Like other NATO countries like Belgium and Norway, Germany is coming to terms with recognizing the TPNW as a pillar of nuclear disarmament. Politically, there are signs that more progressive disarmament policies are starting to take root and the upcoming election in September is likely to mark a shift in the German Government’s stance towards the TPNW.

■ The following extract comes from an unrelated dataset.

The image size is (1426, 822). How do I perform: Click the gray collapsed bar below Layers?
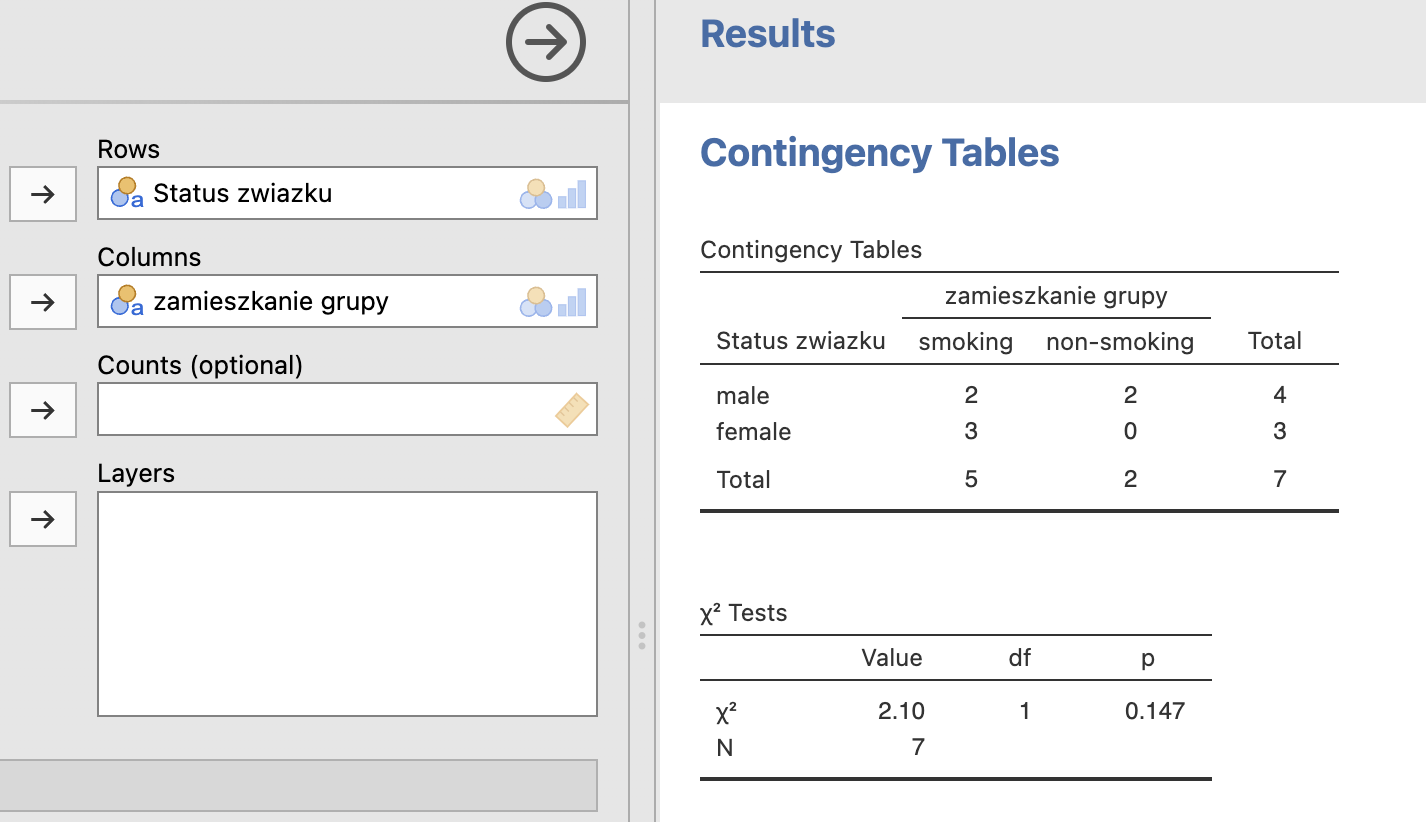298,785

Since the adoption of the TPNW in 2017 Germany's government has stuck to the common NATO line that membership in the alliance would preclude joining the TPNW. Recently, however, the debate around nuclear weapons has begun to catch speed.
Debates in the Bundestag
At the Bundestag the TPNW has been the subject of much discussion. On February 12th, two motions were tabled in the federal parliament by Die Linke and the Green Party, calling on the German government to join the TPNW. Both motions directly reference ICAN and its campaign tools, such as the open letter signed by 56 former foreign ministers from NATO countries and 2 former NATO secretary-generals. Both parties also tabled motions on strengthening nuclear disarmament and removing the US nuclear weapons from German territory. A group of friends of the TPNW has also been formally established, with MPs from the Left, Green and Social Democratic Parties in leadership roles. While the motions ultimately did not pass, they nevertheless forced all parties to engage with the TPNW on record.

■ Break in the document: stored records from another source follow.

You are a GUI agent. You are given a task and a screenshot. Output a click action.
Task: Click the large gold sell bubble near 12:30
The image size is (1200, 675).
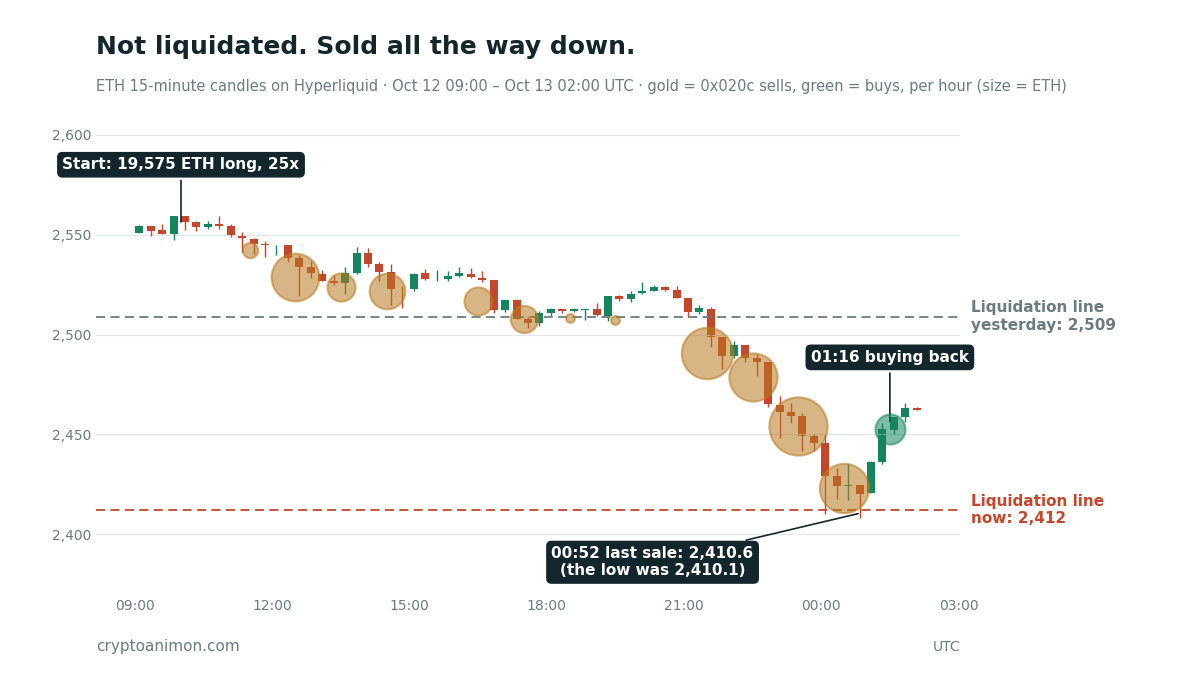tap(295, 277)
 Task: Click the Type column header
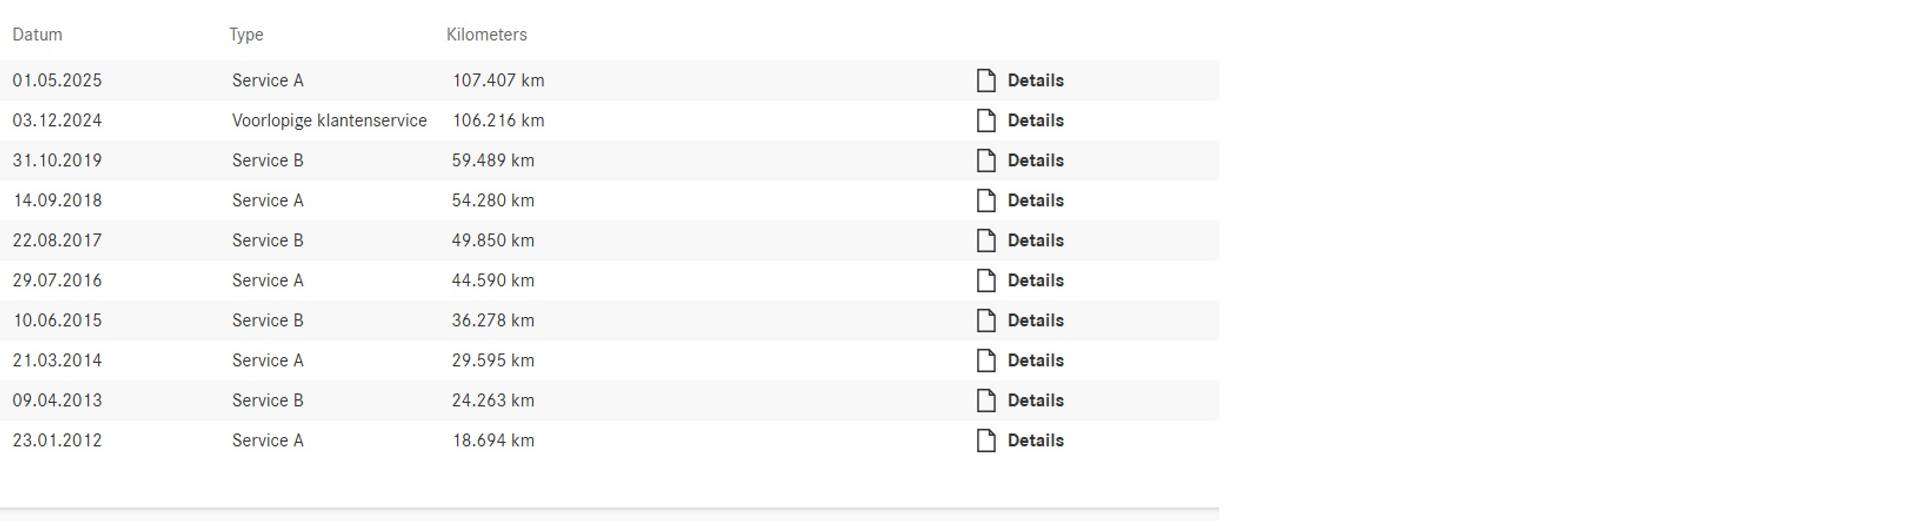(x=246, y=35)
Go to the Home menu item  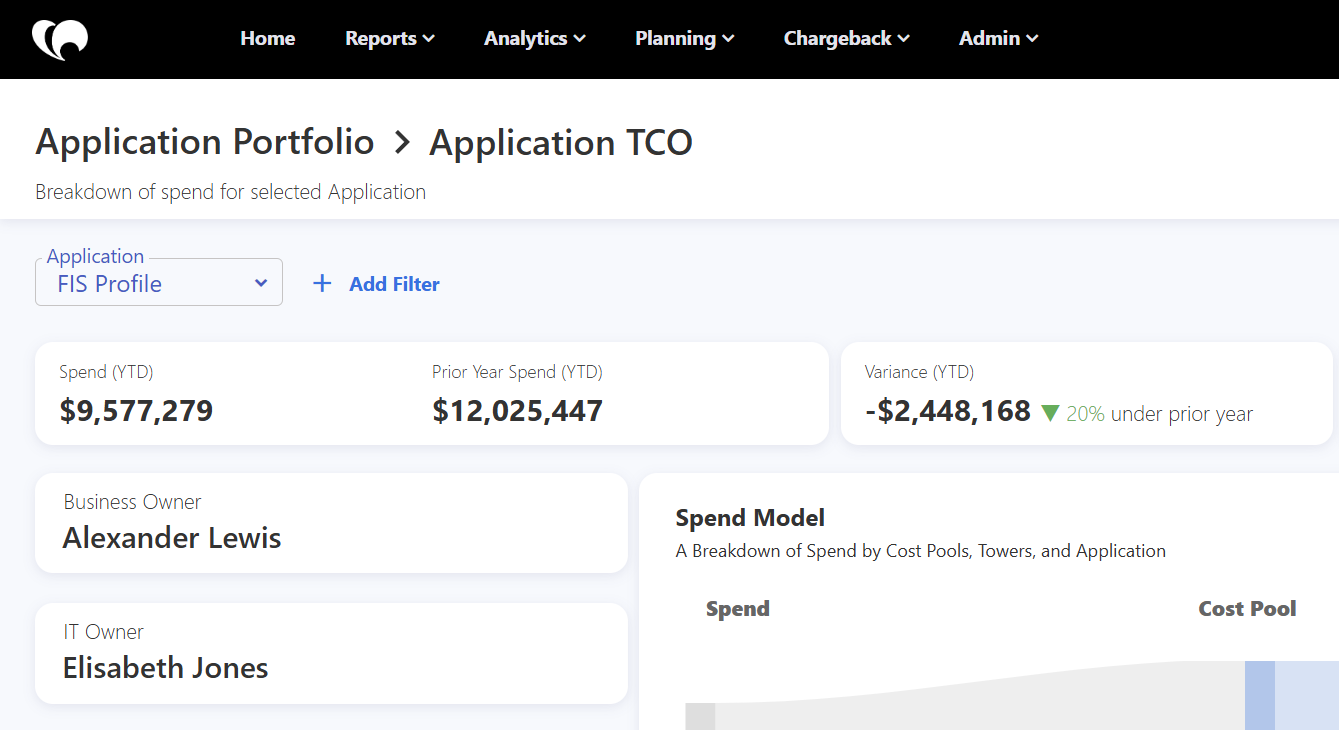[x=267, y=39]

Observing the first Meeting of States Parties
These debates eventually led the Social Democratic Party to officially endorse Germany to observe the first Meeting of State Parties (MSP) of the TPNW. Getting Germany to participate as an observer further became part of the election campaign: The manifesto of the SPD (p.63) calls for observer status as the minimum policy. Since the Social Democrats are currently junior partner of the governing coalition, hopes are that Germany can declare to observe the MSP soon. Additionally, The Green party’s programme wants Germany to join the TPNW, as confirmed by its leadership and expressed in the party’s programme of principles from 2020.
Good News from Germany! The Green Party announced @ABaerbock will lead the party’s campaign for the election in September. She is an outspoken supporter of Germany joining the #TPNW and a signatory of the ICAN Parliamentary Pledge (1/4) pic.twitter.com/WV3E3rQpBG— ICAN (@nuclearban) April 20, 2021
Support for the TPNW is growing
Outside the Federal Parliament, support for the TPNW is growing even faster. ICAN’s Cities Appeal has been signed by more than 100 German cities, including the capitals of all 16 states as well as the states of Berlin, Bremen, Hamburg and Rhineland-Palatinate. Additionally, the politically independent research services of the Bundestag concluded that the TPNW and the NPT are compatible, debunking another argument by the federal government for not supporting the TPNW.
The first successes for nuclear disarmament are already visible. After a successfully orchestrated campaign of civil society actors, the government-backed down from acquiring new f-18 fighter jets that would be used for Germany's role in NATO’s nuclear sharing arrangement. The decision on those new airplanes has been postponed until after the election in September 2021, which has the potential to change the political landscape of Germany, with the pro-TPNW Greens currently leading the polls.